Chronomètre à Résonance watch
Chronomètre à Résonance watch © Alex Stephen Teuscher

And the brand loyalty runs deep. The Journe Society is a members-only group of FP Journe enthusiasts that grew from an informal band of passionate collectors in New York in 2016. Today, there are about 100 members worldwide and it is a close-knit community that enjoys travelling and socialising together, bonding over their love of FP Journe watches.

“Most of our members joined before the recent luxury watch craze, attracted to the brand’s traditions, design and technology, rather than flashy marketing or celebrity endorsements,” says Journe Society president Brad Schwartz.

Although the society is independent of the brand, Journe is appreciative of its support. Several years ago, he created a special edition watch for the society, with each piece engraved with a member’s name on the case back.

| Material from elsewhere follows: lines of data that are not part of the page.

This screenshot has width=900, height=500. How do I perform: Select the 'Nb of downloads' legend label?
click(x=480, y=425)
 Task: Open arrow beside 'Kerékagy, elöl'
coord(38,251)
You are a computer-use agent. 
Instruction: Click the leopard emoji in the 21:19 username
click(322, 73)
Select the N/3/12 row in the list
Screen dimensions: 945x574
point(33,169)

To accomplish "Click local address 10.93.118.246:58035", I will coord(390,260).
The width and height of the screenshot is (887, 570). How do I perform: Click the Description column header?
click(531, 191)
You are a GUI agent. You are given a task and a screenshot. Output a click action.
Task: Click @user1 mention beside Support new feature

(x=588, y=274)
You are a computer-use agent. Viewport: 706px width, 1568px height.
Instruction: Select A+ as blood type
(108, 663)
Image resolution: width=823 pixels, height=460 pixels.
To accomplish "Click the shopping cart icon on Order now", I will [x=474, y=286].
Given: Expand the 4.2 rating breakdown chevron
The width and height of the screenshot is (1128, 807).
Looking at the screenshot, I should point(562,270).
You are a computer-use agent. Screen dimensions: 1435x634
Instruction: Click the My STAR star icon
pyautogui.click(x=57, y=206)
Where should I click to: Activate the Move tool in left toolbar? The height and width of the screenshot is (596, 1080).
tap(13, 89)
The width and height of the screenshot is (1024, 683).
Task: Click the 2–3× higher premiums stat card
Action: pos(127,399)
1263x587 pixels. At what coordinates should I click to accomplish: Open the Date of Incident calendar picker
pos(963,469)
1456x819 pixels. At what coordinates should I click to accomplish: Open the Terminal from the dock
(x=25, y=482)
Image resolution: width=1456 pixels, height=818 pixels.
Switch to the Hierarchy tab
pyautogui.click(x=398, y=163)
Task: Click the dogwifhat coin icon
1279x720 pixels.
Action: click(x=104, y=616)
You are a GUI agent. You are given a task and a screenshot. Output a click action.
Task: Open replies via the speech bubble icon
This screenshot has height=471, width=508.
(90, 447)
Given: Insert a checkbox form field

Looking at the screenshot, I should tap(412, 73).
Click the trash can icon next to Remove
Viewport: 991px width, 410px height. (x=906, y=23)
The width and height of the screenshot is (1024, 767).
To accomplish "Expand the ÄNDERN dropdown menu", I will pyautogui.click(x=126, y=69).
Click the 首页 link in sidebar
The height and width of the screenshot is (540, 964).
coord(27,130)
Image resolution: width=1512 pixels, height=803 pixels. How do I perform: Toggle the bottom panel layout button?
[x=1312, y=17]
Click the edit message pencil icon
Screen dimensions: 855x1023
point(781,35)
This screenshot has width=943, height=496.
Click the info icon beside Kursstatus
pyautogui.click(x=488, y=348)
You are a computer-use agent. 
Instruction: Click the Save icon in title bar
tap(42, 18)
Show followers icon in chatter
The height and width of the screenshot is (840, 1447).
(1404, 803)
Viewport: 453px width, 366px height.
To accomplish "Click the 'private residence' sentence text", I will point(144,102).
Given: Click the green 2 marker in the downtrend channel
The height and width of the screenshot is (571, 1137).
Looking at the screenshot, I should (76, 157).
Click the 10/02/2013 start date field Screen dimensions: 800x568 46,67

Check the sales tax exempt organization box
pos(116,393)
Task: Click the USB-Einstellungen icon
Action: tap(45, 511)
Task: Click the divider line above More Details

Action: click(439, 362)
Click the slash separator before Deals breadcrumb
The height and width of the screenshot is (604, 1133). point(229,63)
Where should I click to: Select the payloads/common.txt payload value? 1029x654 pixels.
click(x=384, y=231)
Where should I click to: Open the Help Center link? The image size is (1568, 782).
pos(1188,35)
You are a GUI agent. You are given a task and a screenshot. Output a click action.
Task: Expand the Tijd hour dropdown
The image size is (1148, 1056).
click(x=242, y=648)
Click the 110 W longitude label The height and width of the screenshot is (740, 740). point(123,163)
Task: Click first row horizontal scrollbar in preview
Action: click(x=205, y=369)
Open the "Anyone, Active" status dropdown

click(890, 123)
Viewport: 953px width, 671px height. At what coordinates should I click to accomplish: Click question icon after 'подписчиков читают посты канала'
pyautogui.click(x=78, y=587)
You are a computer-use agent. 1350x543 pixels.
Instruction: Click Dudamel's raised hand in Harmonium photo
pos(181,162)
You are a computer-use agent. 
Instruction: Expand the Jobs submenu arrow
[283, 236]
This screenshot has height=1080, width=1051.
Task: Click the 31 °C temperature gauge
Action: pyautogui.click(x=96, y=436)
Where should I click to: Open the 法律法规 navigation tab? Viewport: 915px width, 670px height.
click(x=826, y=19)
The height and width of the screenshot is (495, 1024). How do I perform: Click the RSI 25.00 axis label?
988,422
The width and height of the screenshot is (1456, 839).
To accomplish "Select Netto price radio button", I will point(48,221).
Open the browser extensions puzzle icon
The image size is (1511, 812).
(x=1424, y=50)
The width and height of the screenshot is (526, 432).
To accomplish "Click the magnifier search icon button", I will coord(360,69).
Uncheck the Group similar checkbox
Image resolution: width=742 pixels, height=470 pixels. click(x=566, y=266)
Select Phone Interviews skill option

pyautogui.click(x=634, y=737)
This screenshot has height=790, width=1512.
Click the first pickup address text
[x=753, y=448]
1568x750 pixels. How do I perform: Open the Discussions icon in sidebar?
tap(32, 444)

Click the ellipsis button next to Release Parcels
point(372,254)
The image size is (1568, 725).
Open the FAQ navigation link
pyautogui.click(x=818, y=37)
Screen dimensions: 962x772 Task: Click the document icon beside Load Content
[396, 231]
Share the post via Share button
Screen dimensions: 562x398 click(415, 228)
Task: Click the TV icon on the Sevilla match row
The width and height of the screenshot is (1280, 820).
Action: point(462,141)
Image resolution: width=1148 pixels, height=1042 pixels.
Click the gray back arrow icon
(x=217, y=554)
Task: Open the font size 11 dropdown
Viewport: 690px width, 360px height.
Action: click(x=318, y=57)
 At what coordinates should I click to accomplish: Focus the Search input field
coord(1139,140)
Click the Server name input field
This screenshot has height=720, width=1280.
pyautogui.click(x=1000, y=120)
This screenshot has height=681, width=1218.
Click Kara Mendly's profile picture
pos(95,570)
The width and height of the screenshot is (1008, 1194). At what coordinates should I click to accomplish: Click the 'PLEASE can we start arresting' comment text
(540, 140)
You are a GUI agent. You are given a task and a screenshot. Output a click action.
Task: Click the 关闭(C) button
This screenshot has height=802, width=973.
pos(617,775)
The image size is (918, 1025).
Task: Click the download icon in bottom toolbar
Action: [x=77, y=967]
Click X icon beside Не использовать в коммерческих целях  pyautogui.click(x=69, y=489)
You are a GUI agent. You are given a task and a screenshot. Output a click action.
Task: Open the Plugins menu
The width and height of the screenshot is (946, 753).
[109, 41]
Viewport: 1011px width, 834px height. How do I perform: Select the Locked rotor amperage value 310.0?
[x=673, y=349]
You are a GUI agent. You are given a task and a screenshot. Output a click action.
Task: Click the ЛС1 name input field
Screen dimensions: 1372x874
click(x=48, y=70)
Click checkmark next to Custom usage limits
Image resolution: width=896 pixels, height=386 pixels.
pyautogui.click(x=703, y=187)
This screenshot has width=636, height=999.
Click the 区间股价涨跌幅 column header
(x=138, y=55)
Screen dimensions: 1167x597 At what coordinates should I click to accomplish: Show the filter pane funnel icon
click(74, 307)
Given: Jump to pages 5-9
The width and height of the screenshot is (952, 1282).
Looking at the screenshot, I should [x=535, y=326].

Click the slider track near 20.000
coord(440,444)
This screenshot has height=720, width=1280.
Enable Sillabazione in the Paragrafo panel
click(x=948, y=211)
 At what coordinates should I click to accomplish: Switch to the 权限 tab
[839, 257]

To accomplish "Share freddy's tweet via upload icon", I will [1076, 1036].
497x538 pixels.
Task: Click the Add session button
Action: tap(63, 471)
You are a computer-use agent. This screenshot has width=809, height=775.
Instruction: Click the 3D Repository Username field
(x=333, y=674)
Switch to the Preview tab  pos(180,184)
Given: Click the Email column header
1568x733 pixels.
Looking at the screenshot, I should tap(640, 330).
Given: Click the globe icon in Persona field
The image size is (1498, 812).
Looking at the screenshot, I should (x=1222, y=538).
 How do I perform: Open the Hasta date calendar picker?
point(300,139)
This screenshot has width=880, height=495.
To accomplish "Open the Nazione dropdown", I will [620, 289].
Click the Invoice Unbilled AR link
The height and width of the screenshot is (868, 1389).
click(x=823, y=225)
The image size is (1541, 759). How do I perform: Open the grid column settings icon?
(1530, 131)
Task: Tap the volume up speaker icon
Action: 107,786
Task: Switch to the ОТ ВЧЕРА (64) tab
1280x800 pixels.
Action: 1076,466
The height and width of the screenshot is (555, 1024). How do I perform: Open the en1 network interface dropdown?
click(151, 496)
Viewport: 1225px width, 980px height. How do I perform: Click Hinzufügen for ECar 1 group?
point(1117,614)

Being close to his clients, Journe is aware of how limited production is driving not only speculation for his watches, but also frustration. For the sake of quality, production will not be increased, he insists, though he hopes to streamline distribution by reducing independent retailers and focusing on boutiques, such as New York and London.

The latter venue will echo the identity of the New York flagship, which notably features a library, bar, kitchen, wine cellar and lounges — with all furniture chosen by Journe — and is designed as a space where collectors can convene. “The main idea is to propose entertainment, since we’re not able to provide clients with enough watches for the demand,” he says.

“His watches have an incredible aesthetic sensibility that allows you to fall madly in love with their aesthetics and conception,” says Tay.

“It’s going to take a couple of generations more before we see somebody quite like Journe.”